NEW YORK NURSE: December 2010
by Mark Genovese
The task was formidable – prevent the NYSNA Pension Plan from becoming a victim of the recession.
It seemed unavoidable that the plan’s benefits would have to be reduced because of the stock market collapse of 2007-08. But NYSNA was determined to fight. After months of relentless work by thousands of members and staff, trustees on Dec. 7 recertified the plan as financially sound – without any change in benefits.
“No single action saved the pension plan,” said NYSNA Special Projects Manager Nancy Kaleda, who directed the campaign. “Several things needed to happen – and at the right time.”
The first task was to educate members and seek their help. NYSNA formed a task force and committee to develop strategy, contact elected officials, and coordinate communication. Staff conducted regional meetings and discussed the issue at on-sites, and members wrote to legislators and hospital executives. The highlight of this grassroots campaign was a rally on Wall Street that drew 250 RNs while trustees voted on accepting a one-time opportunity to maintain the plan’s good or “green” rating. They did, and this allowed the market time to recover and NYSNA to seek legislative relief.
Meanwhile, representatives from NYSNA and its national union, the National Federation of Nurses (NFN), went to Washington, D.C. to win Congressional support for relief legislation. They delivered more than 3,000 postcards signed by nurses to New York’s delegation. Working with the National Coordinating Committee of Multiemployer Plans, they were the first to tell Congress about this issue. This resulted in the “Preservation of Access to Care for Medicare Beneficiaries and Pension Relief Act” being signed into law.
But this law alone wasn’t enough. The plan would still have to be certified as unhealthy or “red,” and trustees would be required to develop a “rehabilitation” plan. NYSNA ran radio advertisements during arbitration to pressure specific employer trustees. The ads said: “I love being a registered nurse and taking care of patients. But if our pension plan is gutted, I honestly don’t know if I can continue working as an RN.”

• Stored data
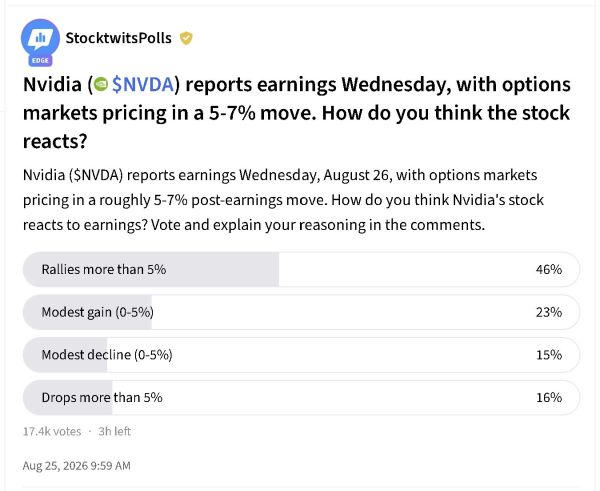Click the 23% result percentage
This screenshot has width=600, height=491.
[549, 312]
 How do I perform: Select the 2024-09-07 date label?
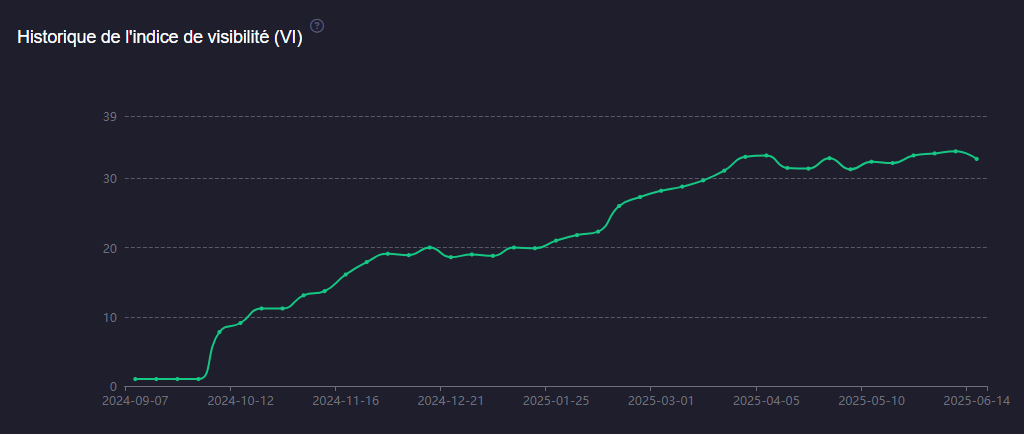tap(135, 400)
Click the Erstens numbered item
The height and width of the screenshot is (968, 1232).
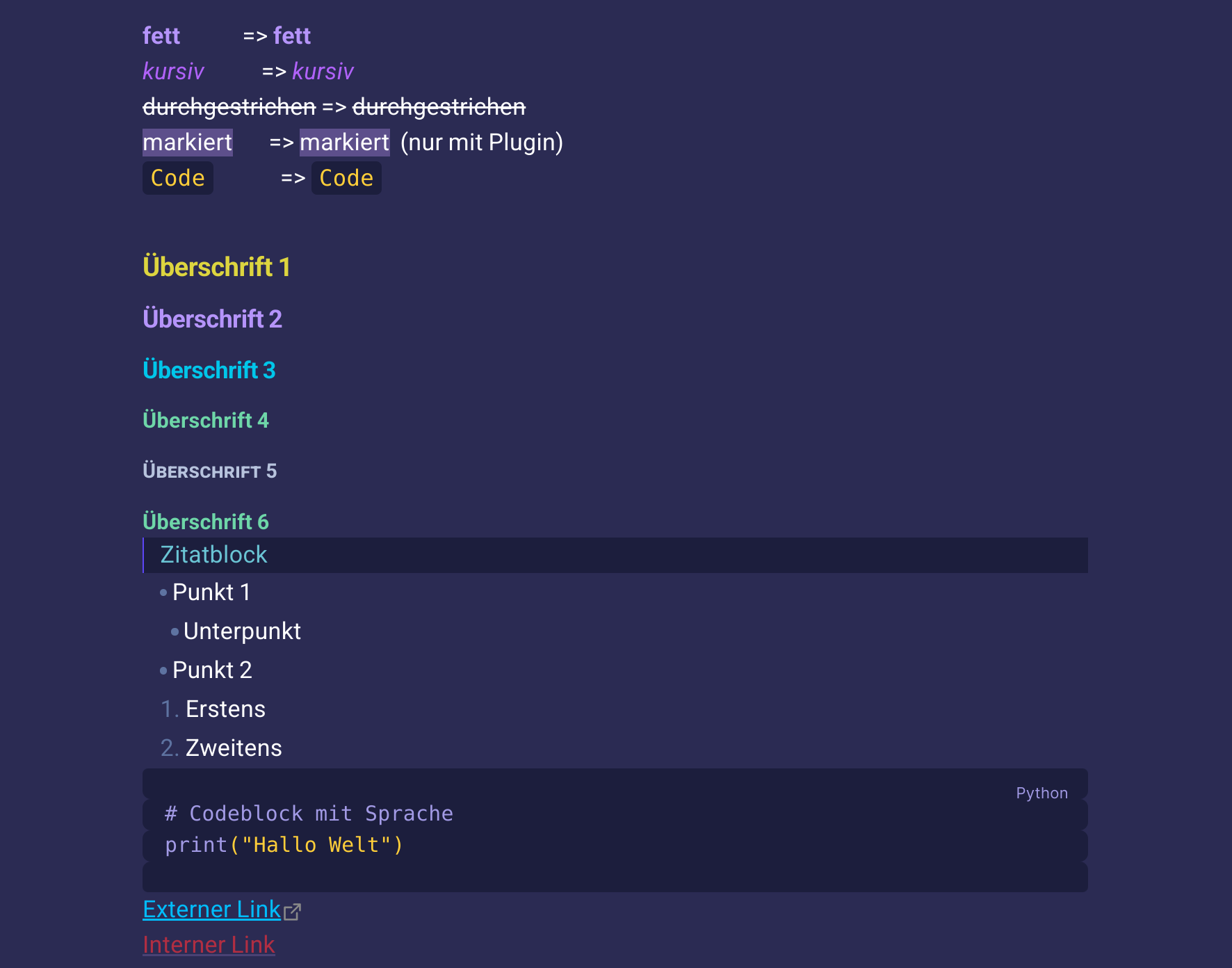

• Exercise goal
Reproduce the passage from the article above on saving the NYSNA Pension Plan, from "It seemed unavoidable" up to and including "change in benefits.".

• Solution for this problem
It seemed unavoidable that the plan’s benefits would have to be reduced because of the stock market collapse of 2007-08. But NYSNA was determined to fight. After months of relentless work by thousands of members and staff, trustees on Dec. 7 recertified the plan as financially sound – without any change in benefits.